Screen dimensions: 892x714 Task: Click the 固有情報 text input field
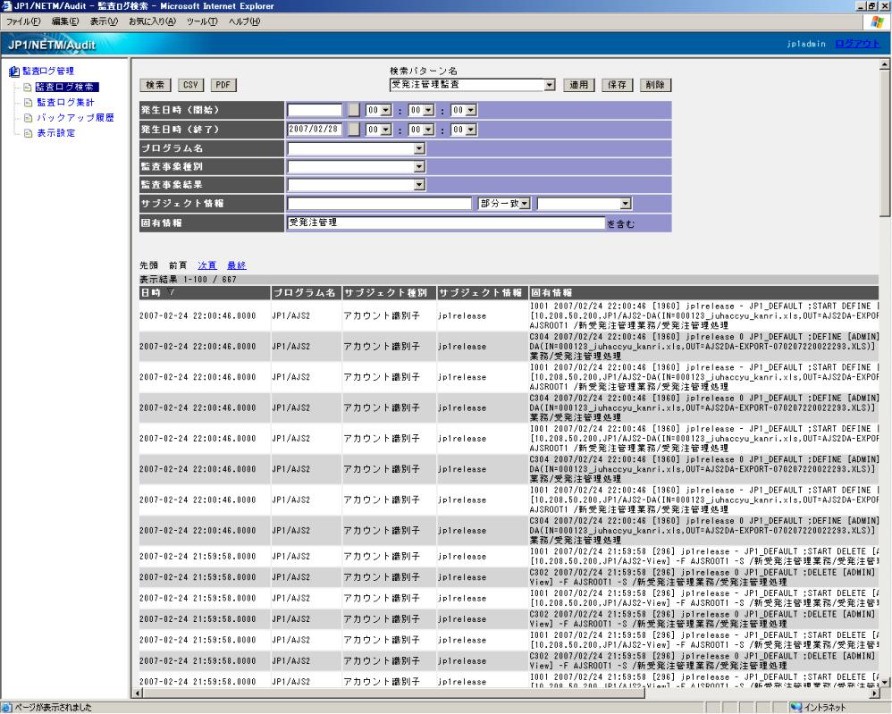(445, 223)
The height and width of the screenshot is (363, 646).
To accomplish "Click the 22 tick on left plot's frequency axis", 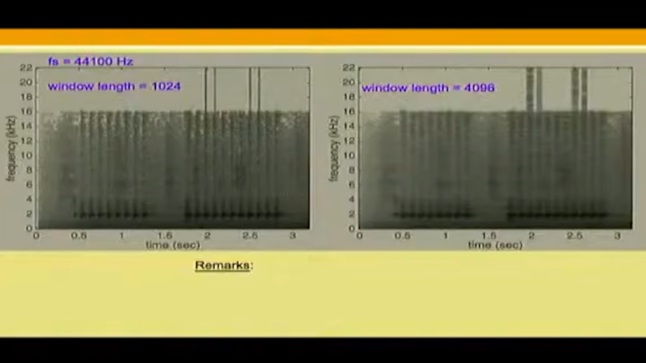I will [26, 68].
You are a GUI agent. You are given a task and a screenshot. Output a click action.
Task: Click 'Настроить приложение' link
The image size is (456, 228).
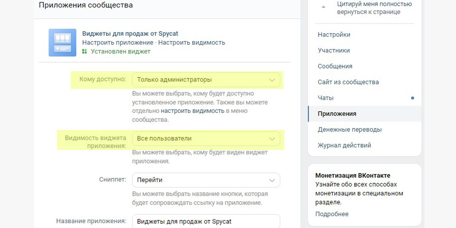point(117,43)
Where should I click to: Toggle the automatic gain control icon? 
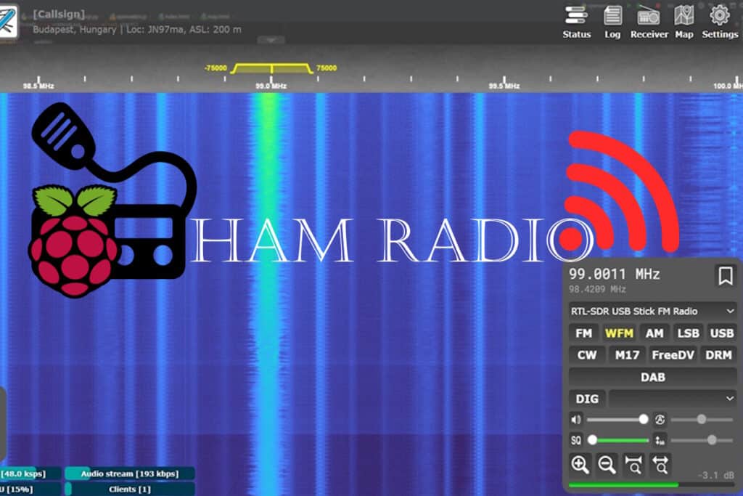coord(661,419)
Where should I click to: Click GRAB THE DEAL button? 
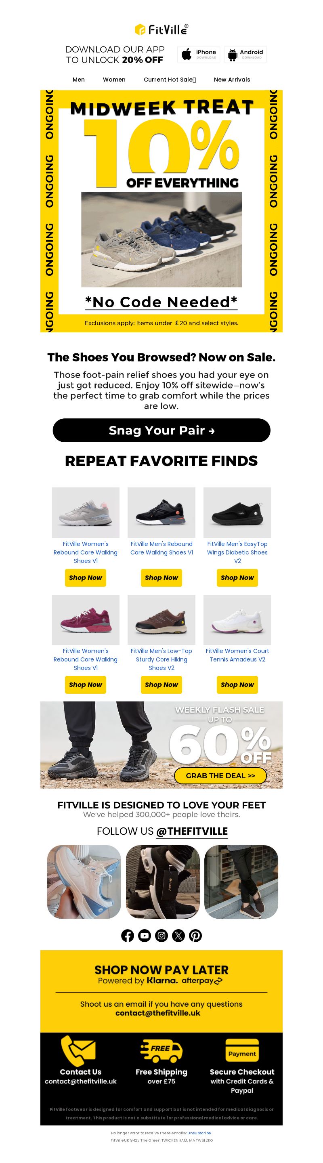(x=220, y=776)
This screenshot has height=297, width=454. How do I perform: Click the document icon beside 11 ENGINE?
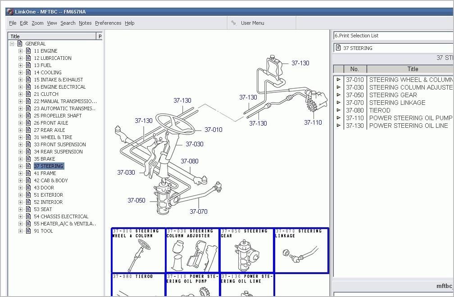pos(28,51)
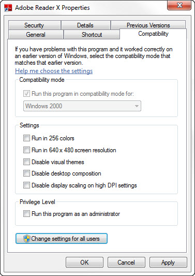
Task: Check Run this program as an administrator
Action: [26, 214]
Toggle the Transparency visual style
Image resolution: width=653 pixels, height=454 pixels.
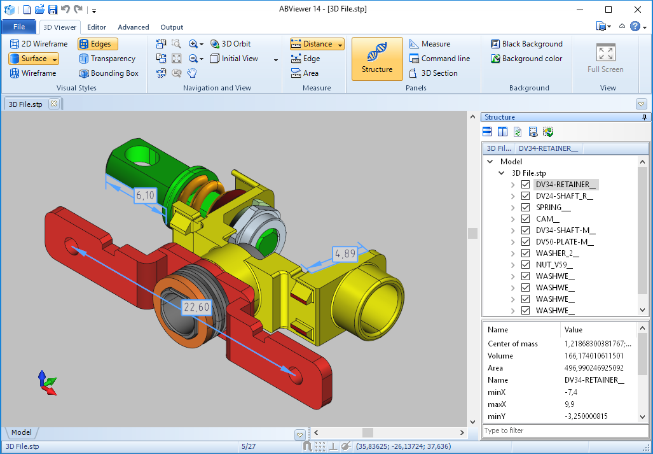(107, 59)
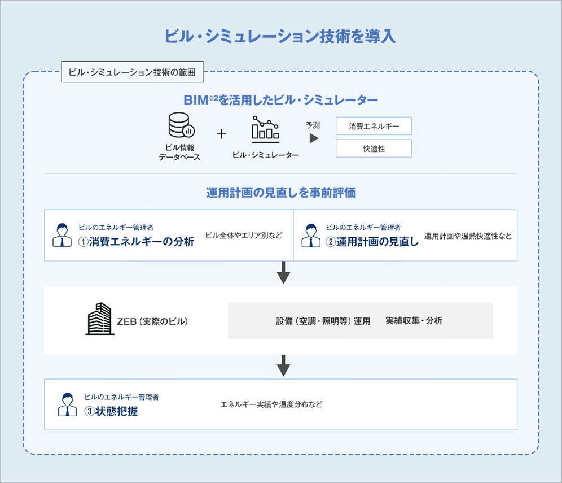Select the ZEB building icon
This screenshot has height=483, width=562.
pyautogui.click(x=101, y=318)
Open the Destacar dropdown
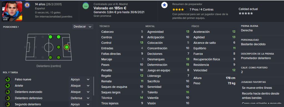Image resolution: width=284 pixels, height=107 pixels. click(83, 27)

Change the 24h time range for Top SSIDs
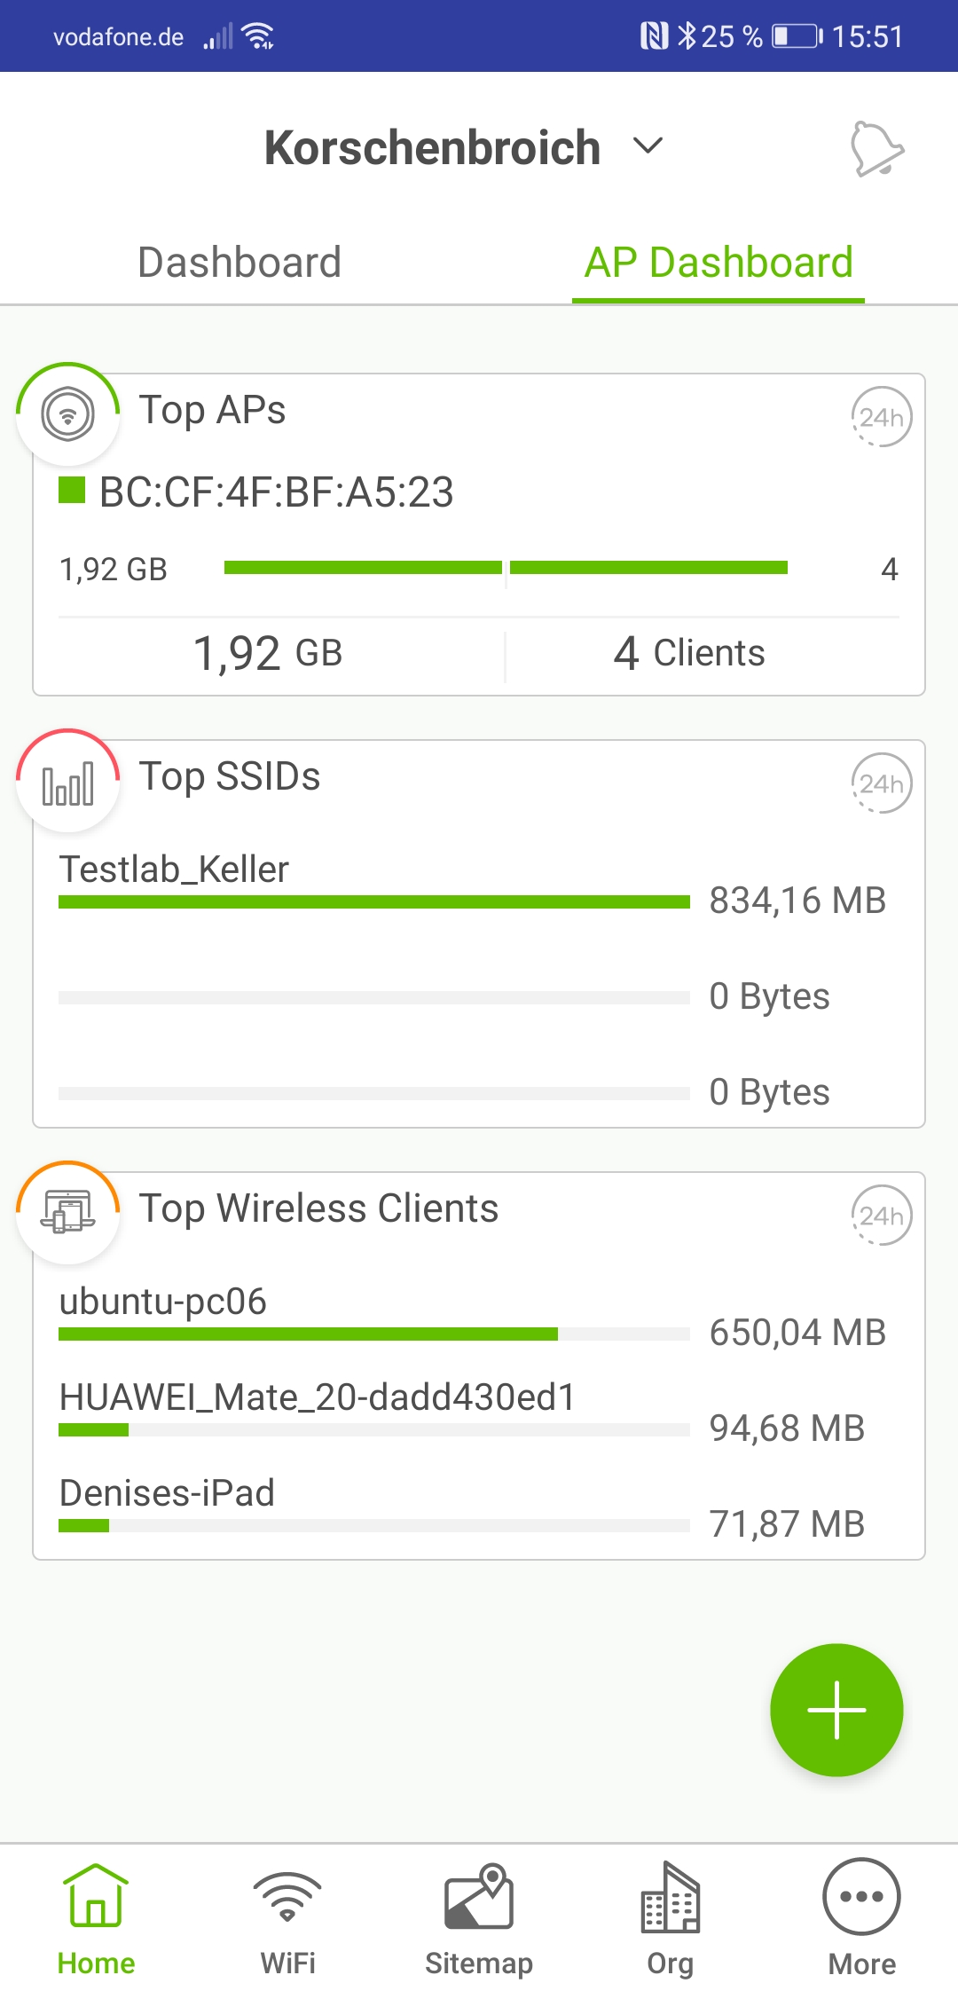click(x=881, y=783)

◆ **Work item**: Each line from the one containing "Toggle the Transparency visual style" through the last line of the data should be written out exactly. Skip the pictures, and add no other lines.

◆ **Output below**:
Toggle the Transparency visual style
Image resolution: width=653 pixels, height=454 pixels.
(107, 59)
Select the ZEB building icon
This screenshot has height=483, width=562.
pyautogui.click(x=101, y=318)
Open the Destacar dropdown
Image resolution: width=284 pixels, height=107 pixels. click(83, 27)

Change the 24h time range for Top SSIDs
click(x=881, y=783)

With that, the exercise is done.